Naomi Alderman’s The Lessons is a dull book about dull people. It tells the story of a group of Oxford undergraduates who fall under the spell of the ‘mercurial’ Mark, have fun, drink too much champagne, leave university and find themselves ill-equipped to deal with the big wide world and the shocking events which pervade it. Or so says the blurb.
In fact, Mark himself never gives much evidence of his oft-discussed charm. He is fractious and pretentious, and his alleged charisma is only found in the allegations of it: Alderman seems to think that by repeatedly describing him as ‘charming’ she can get away with providing absolutely no basis for it. The group of students whom he invites to live with him in his huge, romantic house are equally falsely lauded.
James, the narrator, is a below-average middle-class physicist who is supposedly ‘beautiful’ but whose conversation and observations are so pedestrian as to render entire episodes in the novel obsolete. The best description of him comes from cruel Mark, who tells James ‘All you ever are is a reflection of other people… What are you really? Nothing. You’re all shadows and mirrors.’
The others in the group – highly intelligent Franny, boorish Simon, musical Jess, beautiful Emmanuella – are at best characterised by their interests rather than their personalities, and at worst not characterised at all.
All we really learn about Emmanuella, for example, is that she is rich and that she fancies tall blond men.
Wealth is the other problem in the book. In order to bring all the characters together, Alderman has to pretend that Mark is not a snob; yet this seems so unlikely as to be almost impossible. The main force for social hierarchy comes from Mark’s mother, who disapproves of the group because they are not Catholic.
But this does not ring true at all: with his millions of pounds, vast estates dotted around the world and giddyingly grand contacts, Mark is significantly posher than all the other characters, yet this does not come into play at all in any of the relationship dynamics except for one rather feeble effort by Alderman to suggest that James is in Mark’s debt.
Alderman gives the impression of being slightly in love with her characters: the golden hue which colours their past seems to be not their nostalgia but hers.

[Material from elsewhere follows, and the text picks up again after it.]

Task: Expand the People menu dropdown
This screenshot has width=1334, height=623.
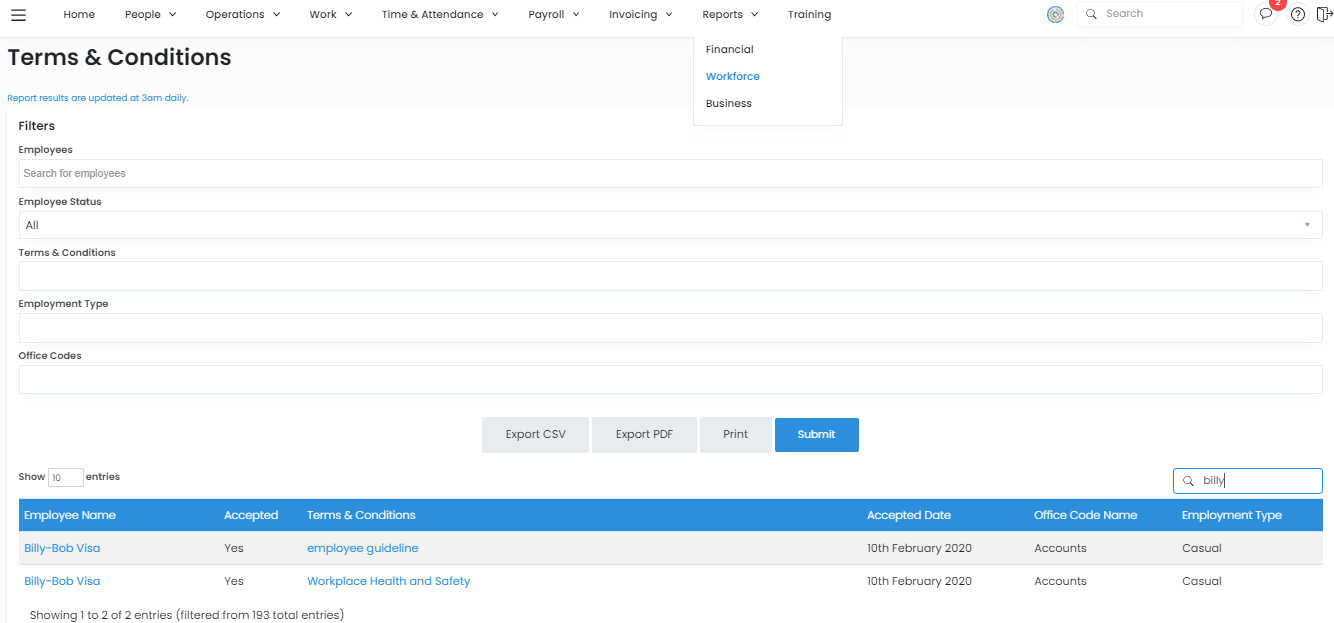Action: (150, 15)
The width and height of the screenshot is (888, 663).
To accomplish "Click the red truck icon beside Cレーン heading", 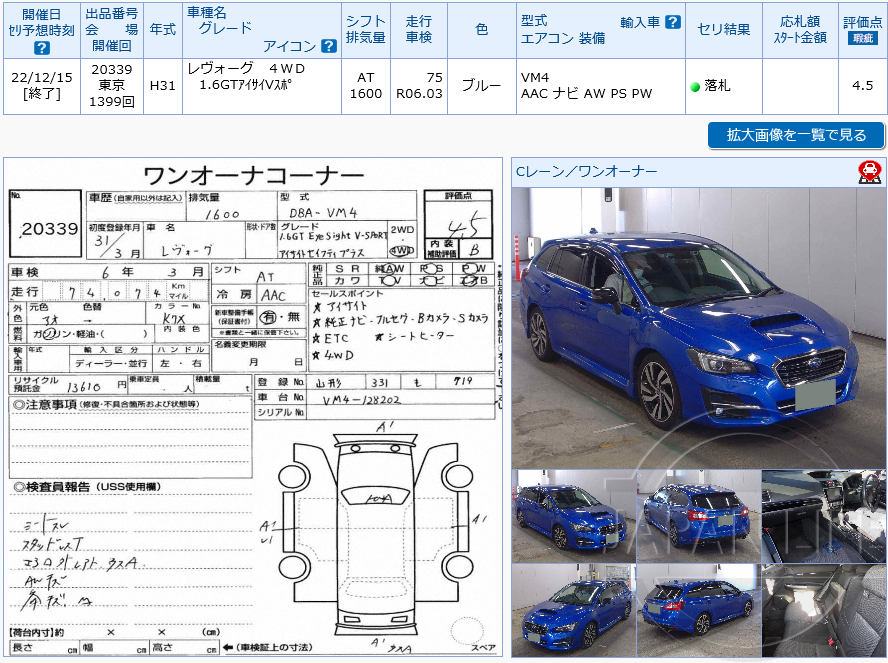I will (x=868, y=174).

There are many dreary passages about staying up until dawn drinking, or giving New Year’s eve parties, but the most naughty thing that ever happens at these events is one episode of marijuana-induced tipsiness. Compared to Gossip Girl or Cruel Intentions, these parties are positively tame.
The Lessons is extremely derivative. It draws on Brideshead Revisited, The Secret History, and The Line of Beauty to create a novel which is a hotchpotch of the worst aspects of each.
The narrative is pacy, and there are some funny moments, but at every stage Alderman lets slip a detail which suspends our suspended disbelief and exposes a flaw in the basic plot. The novel, like its narrator, is composed merely of shadows and mirrors, always failing to materialise into anything resembling a believable, gripping story.